Microsoft, the owner of Swedish game developer Mojang, which developed the open world building blocks video game “Minecraft,” is looking to improve the modability of the game on all platforms and not just on PC, where the feature seems to be extraordinary.
While “Minecraft” started as a PC game, it has come on to just about every gaming platform that is available in the international gaming market these days.
However, the extraordinary modability of “Minecraft” on the PC has never been replicated on the other gaming platforms because all mods are not supported. After all, they were made using reverse-engineered or extracted code and any update to the game can render the mods useless, details Techno Buffalo.
But Microsoft plans to change all of that with its new Add Ons initiative. Apparently, the company’s development team wants to let players make their games almost unrecognizable with custom worlds, tilesets, and monster behaviors.
With the Add Ons, the gamers can actually make chickens flammable and explosive in “Minecraft,” or they can also make zombies behave like rabbits in as far as eating and mating are concerned.
According to senior producer James Webster, the team will make all the swappable parts of the game visible in the form of text and image files. The text files shall be built in a format called Java Script Object Notation. It looks pretty complicated at first but if they peruse at it more closely, it’s incredibly very simple.
Microsoft says that the idea behind making these Add Ons official is to make the game secure and future-proof, which means gamers cannot break the game with these mods. What’s more, these mods will work with all future versions of the game so gamers can upgrade when patches come out without having to worry at all.
Adjustable to kids
One great feature of “Minecraft” aside from the fact that it is a kid-friendly game is that it can also be adjusted so that it would not be frustrating especially to the younger ones who are still groping for form.

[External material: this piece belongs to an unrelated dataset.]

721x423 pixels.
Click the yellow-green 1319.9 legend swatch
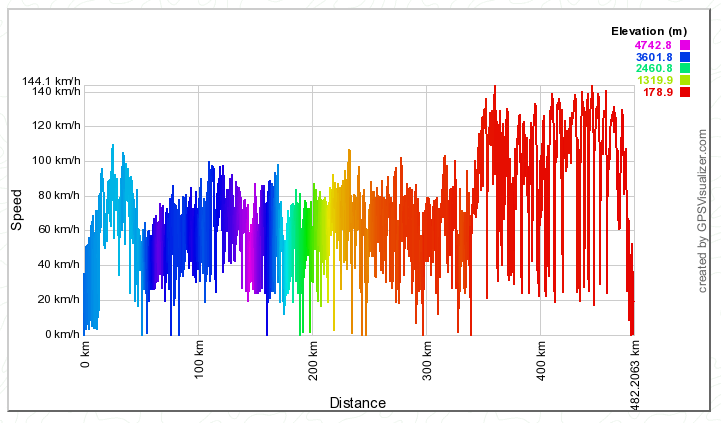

The game has a few tweaks to help make “Minecraft” frustration free for the whole family, notes How-to Geek.
The “Minecraft” gameplay can be divided into two basic categories – creative and survival. Survival requires the player to survive in the virtual world by gathering resources, managing their hunger, and health, and avoiding damage from natural sources like falling and fire and dealing with hostile mobs that try to hurt gamers.
Such mode can be a bit stressful for some kids but parents can take “Minecraft” back to its roots. After all, when the game was created initially, there was no survival mode, everything was a creative mode, which is a free-for-all and players has infinite resources where they can also fly, they can’t die and even hostile mobs don’t hurt them.
Selecting creative against survival mode and adjusting the survival difficulty level are the most obvious tweaks that gamers can do to make “Minecraft” less frustrating particularly for young kids. What’s more, they also come with nice big buttons to make toggling easier.
Of course, there are still other handy game tweaks in different gaming consoles and it would be up to the gamers to make the adjustment as they see fit.
No stopping success
Meanwhile, there seems to be no stopping the success of “Minecraft” as the game from Swedish game developer Mojang has just passed 100 million sales across all gaming platforms including the PC, the Mac, the gaming consoles, and mobile devices last month.
Since 2016, “Minecraft” has sold almost 53,000 copies which elevated its total sales figure to over 100 million.
At the moment, more than 40 million people play a “Minecraft” game worldwide each month and tinker around with its blocky ax, shovel, and sword.